Sahibi Leyla Özbayram genç, iddialı ve neyi niye yaptığını gayet iyi bilen biri. Bulgaristan göçmeni bir ailenin kızı. Baba mesleğinden dolayı ‘biletleme’ ile uğraşırken bir gün “Ben krepçi açacağım” demiş ve MSA’da eğitime başlamış. “Her Pazar anneannem akıtma yapardı ve ben çok severdim, Rusya’da ve Avrupa’da yaşarken pancake’çilere çok gittim, orada çok popüler. Burada niye olmasın diye düşündüm” diyor. Bu işi kafaya koyduktan sonra vazgeçirmek isteyen kimseyi de dinlememiş. “Burası eskiden butikmiş, ondan önce de cafe. Burayı tuttuğumda civardakiler ‘aman kızım, burası hep kapandı, burası doğru yer değil’ dediler, oysa ben öyle bir yer seçtim ki, buraya gelenlerin çoğu Avrupa’da bulunmuş ve bu kültüre aşina insanlar. Tutacağından çok emindim” diyor. Ara sokak olmasının büyük avantajını görmüş Leyla Hanım. Birçok kişi caddenin hengamesinden kaçıp buraya sığınmış. Burası Mayıs ayında açılmış, Leyla Hanım eksikler tamamlansın, mekan otursun diye şimdiye dek pek duyurmamış; “Krep makinesi Fransa’dan geldi, birçok tarif denedik, sonunda 24 tanesinde karar kıldık” diyor. Her birinin seveni de farkı. Alternatif çok olunca bizim seçmemiz uzun sürdü. Ben mantar, jambon ve hardal sosuyla yapılan New Yorker’ı seçtim. Kayrak taşında Akdeniz yeşillikleri ile servis edildi, tam seçimimden çok mutluydum ki Popeye’s söyleyen arkadaşıma –o da ıspanak, taze kaşar ve mantarlı- daha görkemli bir tabak geldi. Diyeceğim o ki, ne söylerseniz söyleyin yandakinin tabağında gözünüz kalıyor. Sunumlar gerçekten göz alıcı! Bir nevi taco tadında cheddar peynirli The Crepe Escape Original menünün ağır topu. Biz kalabalık gittiğimiz için herkes birbirinin tabağından tattı, füme dil eti ve taze kaşarlı Marie Antoinette’i de tattık, Akdeniz yeşillikleri ve baharatlı tavuklu Juluise’i de... Halimizden memnunken bu kez tatlılar geldi. Leyla Hanım mevsimsel ürünlere de yer vermeyi seviyor. Mesela gittiğimiz hafta sonu portakal likörü ve dondurmalı bir krep vardı, bir tane ayvalı tarçınlı bademli, bir tane de beyaz ve bitter çikolatalı söyledik. Sonuçta herhalde üç kilo almış olarak çıktık mekandan! Hamurunu çok beğendiğimi söyleyebilirim, menüde en çok hoşuma giden detay da glutensiz, tam tahıllı, vegan yada Bacon seçeneklerinin düşünülmüş olması.

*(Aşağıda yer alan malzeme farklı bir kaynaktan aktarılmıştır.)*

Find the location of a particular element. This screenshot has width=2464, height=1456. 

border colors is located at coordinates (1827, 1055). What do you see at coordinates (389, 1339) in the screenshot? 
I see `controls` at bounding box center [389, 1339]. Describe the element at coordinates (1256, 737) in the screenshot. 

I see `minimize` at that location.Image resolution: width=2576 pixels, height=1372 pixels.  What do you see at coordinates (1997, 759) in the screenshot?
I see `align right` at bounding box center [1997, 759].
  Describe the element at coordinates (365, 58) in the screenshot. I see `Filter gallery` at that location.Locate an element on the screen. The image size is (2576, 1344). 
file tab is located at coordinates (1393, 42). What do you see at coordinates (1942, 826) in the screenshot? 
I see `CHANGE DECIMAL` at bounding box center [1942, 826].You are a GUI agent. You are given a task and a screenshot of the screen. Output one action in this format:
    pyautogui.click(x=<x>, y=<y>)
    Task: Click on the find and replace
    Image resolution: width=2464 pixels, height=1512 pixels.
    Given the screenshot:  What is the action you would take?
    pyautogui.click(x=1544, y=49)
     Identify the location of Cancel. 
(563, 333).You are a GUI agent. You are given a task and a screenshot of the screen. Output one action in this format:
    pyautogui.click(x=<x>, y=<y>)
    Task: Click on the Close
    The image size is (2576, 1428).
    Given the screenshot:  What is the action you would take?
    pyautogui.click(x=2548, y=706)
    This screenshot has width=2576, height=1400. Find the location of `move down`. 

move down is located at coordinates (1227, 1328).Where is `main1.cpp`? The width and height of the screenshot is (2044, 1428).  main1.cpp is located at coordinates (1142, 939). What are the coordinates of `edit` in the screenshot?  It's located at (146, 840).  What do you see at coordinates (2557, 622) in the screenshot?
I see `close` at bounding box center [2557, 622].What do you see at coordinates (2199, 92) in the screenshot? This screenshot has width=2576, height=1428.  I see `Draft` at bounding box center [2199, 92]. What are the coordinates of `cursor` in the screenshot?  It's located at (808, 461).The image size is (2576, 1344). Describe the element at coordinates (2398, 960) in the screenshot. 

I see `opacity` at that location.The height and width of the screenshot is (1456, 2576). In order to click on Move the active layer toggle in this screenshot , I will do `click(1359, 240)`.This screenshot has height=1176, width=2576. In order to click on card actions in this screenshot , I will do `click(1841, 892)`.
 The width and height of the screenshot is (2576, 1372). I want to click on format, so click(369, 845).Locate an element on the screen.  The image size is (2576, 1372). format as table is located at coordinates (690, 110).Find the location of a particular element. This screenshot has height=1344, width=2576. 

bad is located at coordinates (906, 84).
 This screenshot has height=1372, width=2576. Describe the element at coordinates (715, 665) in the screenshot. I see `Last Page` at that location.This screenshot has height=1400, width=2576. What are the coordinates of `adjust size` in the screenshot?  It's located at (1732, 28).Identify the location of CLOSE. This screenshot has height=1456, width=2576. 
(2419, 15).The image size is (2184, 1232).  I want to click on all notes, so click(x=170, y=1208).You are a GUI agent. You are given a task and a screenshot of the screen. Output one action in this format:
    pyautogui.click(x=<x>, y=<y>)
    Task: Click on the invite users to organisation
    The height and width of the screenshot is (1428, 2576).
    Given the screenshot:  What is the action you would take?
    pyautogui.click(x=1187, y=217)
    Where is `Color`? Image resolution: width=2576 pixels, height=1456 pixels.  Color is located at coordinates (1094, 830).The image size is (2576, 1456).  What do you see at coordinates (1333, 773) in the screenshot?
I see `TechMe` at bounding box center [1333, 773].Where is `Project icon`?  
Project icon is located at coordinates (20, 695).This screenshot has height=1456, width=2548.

Unutmadan çay ve kahveyi de söyleyeyim. Ronnefeldt çayları ve Julius Meinl kahveler, yazın ise el yapımı limonata gibi çeşitler var. Yani Leyla Hanım her şeye çok özenmiş! Şimdi ikinci mekan arayışına başlamış bile… Bence konsept çok başarılı ve 10 yıl sonra İstanbul’da The Crepe Escape birçok noktada görebiliriz!